→ **What is expected**
All of the data below is to be repeated exactly, except for the pictures.

Task inputs: Begin

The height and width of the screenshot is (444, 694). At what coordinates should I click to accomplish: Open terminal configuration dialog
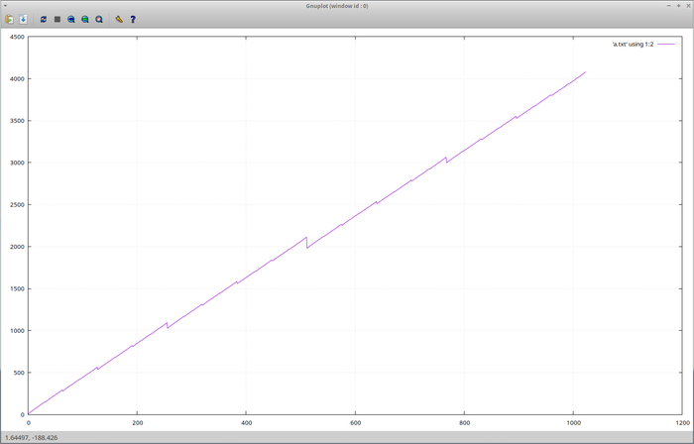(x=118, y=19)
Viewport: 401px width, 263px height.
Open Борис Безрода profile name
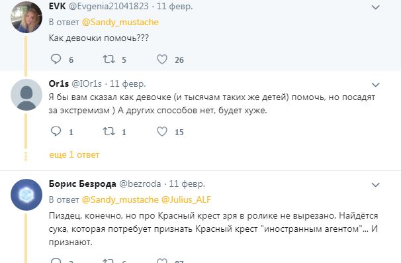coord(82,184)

Task inputs: End

→ **Response**
The height and width of the screenshot is (444, 694). At what coordinates should I click to accomplish: Open terminal configuration dialog
(x=118, y=19)
Viewport: 401px width, 263px height.
Open Борис Безрода profile name
coord(82,184)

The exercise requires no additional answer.